Насчет того, что Зарему утопили, – по быту, по исторической правде Пушкин, конечно, лажанулся. Топили, зашив в мешок, прелюбодеек. Вероятно, в Пушкина врезалось впечатление от Байрона: от его «восточных поэм». В Гурзуфе же Пушкин Байрона запоем читал? Оттуда и запомнил эту восточную казнь: долгую, «ужасную». Этот мешок, в котором живое тело; эту поездку к морю; это тяжкое, глухое паденье мешка в «пучину». Про такую смерть иначе и не скажешь, как «свершилась». (Пауза.) Некий черный ритуал. (Пауза.)

Пушкин, правда, на слова скупой: гений! А Байрон многоглаголивый. Я дала его Марлену прочитать. Там треть поэмы – описание того, как слуги везут этот мешок, как медленно течет время для них, и как быстро – для нее: для жертвы. (Пауза. Ахтем опять смотрит на М. А. укоризненно-печально.)

М. А.: (Возвращается к бренной жизни.) Вижу, вижу… Кульминацию на верхнем уровне определили: «Так плачет мать во дни печали…» Осталось определить развязку. Для Гирея.

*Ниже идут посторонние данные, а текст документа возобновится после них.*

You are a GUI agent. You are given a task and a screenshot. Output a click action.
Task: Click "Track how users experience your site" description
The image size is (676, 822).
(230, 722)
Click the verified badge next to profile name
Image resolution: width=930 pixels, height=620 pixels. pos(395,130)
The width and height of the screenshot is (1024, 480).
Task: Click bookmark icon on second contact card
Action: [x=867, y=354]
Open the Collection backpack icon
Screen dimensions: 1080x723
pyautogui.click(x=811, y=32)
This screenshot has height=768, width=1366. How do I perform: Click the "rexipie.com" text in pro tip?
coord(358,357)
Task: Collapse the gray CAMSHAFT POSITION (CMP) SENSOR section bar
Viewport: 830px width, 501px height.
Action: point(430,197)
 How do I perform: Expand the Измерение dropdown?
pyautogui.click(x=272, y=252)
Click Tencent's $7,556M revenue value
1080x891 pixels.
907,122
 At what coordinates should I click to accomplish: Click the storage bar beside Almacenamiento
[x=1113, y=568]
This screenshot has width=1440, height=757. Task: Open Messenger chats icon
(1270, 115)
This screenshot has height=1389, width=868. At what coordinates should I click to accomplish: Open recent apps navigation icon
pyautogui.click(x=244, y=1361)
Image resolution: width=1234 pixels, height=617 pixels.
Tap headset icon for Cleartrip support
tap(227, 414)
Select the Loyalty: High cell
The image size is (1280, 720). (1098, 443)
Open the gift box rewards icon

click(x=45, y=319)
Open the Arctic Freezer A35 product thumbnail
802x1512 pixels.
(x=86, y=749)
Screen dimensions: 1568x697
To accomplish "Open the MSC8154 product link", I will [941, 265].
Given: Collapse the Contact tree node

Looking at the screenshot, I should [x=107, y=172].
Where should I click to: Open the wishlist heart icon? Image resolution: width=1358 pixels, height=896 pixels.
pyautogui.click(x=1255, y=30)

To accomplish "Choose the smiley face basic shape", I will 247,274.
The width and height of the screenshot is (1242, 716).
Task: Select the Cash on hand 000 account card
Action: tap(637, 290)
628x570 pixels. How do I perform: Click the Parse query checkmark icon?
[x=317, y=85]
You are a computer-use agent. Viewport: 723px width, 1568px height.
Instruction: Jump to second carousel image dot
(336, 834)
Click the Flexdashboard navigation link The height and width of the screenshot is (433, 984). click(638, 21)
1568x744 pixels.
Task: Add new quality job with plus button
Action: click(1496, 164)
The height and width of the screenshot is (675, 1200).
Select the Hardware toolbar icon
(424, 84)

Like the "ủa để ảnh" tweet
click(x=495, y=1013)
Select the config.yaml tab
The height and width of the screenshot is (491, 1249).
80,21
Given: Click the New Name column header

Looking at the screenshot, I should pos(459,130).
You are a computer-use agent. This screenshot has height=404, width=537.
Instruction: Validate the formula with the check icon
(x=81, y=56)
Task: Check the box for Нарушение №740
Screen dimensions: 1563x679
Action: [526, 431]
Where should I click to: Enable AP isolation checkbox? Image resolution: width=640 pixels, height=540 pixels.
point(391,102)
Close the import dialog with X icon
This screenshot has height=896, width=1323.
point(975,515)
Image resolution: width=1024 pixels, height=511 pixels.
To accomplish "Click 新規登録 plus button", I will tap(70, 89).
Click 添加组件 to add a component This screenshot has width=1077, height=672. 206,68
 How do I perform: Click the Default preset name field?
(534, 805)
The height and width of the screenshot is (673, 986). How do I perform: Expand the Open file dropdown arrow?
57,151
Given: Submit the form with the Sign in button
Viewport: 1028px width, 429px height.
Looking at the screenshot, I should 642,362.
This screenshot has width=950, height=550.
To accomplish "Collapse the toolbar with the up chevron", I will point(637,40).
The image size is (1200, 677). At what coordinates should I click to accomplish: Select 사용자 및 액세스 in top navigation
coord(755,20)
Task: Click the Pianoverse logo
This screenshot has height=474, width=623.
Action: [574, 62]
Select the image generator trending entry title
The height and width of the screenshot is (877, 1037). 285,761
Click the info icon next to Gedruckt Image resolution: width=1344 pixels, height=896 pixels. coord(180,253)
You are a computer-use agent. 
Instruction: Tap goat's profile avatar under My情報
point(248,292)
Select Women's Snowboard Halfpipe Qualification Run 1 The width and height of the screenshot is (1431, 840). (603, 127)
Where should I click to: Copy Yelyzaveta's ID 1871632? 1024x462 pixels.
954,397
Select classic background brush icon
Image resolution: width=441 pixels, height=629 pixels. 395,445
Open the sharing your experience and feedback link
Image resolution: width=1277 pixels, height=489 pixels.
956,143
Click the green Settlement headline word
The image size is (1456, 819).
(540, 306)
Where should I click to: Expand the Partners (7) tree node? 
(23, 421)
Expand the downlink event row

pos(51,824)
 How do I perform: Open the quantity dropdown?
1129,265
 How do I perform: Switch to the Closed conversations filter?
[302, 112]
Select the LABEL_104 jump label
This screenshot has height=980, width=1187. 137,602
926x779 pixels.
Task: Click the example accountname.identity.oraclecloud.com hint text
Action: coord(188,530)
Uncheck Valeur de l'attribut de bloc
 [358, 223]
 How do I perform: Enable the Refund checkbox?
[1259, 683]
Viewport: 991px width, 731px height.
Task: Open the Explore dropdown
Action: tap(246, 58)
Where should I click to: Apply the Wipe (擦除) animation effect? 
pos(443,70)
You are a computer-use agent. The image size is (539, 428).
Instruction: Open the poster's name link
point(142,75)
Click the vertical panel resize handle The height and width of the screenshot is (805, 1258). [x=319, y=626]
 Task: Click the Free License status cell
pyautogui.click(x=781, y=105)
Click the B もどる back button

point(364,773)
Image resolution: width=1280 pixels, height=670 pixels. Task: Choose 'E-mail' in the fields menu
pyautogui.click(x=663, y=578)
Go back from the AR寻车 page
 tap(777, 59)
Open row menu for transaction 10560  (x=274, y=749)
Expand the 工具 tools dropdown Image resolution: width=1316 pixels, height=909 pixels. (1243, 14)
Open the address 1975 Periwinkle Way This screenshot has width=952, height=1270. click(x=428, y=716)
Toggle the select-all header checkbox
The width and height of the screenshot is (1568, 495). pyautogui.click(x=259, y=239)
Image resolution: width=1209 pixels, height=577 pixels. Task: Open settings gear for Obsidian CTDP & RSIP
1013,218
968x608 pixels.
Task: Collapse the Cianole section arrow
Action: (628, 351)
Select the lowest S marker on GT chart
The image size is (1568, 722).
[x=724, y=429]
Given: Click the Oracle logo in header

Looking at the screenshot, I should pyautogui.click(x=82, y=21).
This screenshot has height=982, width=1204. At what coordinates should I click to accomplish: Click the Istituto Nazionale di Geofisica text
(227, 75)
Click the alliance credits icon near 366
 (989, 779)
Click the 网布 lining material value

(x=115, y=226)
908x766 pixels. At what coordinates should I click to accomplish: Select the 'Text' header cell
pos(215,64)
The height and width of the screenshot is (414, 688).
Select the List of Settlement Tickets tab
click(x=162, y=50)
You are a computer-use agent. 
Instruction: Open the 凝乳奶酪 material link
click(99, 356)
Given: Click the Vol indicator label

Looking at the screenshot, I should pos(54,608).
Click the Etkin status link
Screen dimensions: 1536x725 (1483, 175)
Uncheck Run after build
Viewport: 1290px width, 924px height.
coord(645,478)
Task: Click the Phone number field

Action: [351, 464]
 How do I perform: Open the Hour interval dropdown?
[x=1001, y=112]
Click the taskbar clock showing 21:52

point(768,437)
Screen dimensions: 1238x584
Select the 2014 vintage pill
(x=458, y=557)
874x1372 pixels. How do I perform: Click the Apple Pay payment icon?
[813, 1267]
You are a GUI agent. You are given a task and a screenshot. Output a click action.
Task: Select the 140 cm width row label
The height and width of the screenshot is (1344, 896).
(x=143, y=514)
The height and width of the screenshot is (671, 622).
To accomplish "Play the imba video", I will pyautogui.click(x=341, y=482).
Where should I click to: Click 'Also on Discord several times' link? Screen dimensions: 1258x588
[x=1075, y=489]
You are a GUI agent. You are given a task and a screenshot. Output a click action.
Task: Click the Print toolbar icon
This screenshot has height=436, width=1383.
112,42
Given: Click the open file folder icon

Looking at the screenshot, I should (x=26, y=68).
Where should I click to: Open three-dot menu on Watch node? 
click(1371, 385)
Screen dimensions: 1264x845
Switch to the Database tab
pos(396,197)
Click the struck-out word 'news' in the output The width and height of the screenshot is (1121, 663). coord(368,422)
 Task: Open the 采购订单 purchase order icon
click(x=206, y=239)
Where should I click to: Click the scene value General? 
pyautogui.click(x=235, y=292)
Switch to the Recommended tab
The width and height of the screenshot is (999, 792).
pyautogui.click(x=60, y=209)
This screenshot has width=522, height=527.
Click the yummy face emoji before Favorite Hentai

Ахтем: (Долго молчит. Потом – легко, естественно.) «Волшебный край!»

М. А.: Для него – лично?

Ахтем: (Споткнулся.) Лично?..

М. А.: Мы же выстраивали композицию спектакля в отсчете от Гирея?

Ахтем: Лично для него – это, конечно, «заплачена тобою дань». (Повторяет-проверяет. Тихо.) «Безумец! Полно, перестань… Не оживляй тоски напрасной!.. Мятежным снам любви несчастной заплачена тобою дань…»

М. А.: А какое эта дань имеет отношение к финалу? К эпилогу? (Пауза.)

Ахтем: Но мы с Вами говорили?.. еще раньше? Эпилог – он же за пределами сценических событий?

М. А.: Верно: за пределами. Но событий нижних – фабульных. Это во-первых, а во-вторых: событий внешних, а не внутренних. Внутренне – как развязка относится к финалу – это у Пушкина самое главное. (Пауза.) Тут разгадка: зачем все это произошло? Тут ответ на тот самый вопрос: «что ж осталось?..» (Пауза.) Какая разгадка? Какой ответ? (Пауза – очень долгая.)

М. А.: (Сердито.) Вот потому-то финал у нас и не играется в полную силу!.. Хорошо. Давайте снова работать по-фольклорному. С какой добычей возвращается Гирей? С каким повышением статуса? Духовного?

Ахтем: Окончательно превращается из хана в поэта?

М. А.: Да, по мизансцене. Снимает чалму…

Ахтем: Которую на него водружали в прологе…

М. А.: Вешает назад, на памятник, цепь… Оборачивается к залу… Но по внутренней линии? По актерскому самоощущению? (Пауза.) И потом: Вас же спросят: откуда Вы всё это взяли у Пушкина? Чему оно соответствует в тексте? (Пауза.) Что приносит Гирей-Поэт домой?

Ахтем: (Весь ушел в финал. Очень тихо.) «Поклонник муз, поклонник мира… Забыв и славу, и любовь…»

М. А.: (Торжественно.) Очистился, получил новое зрение.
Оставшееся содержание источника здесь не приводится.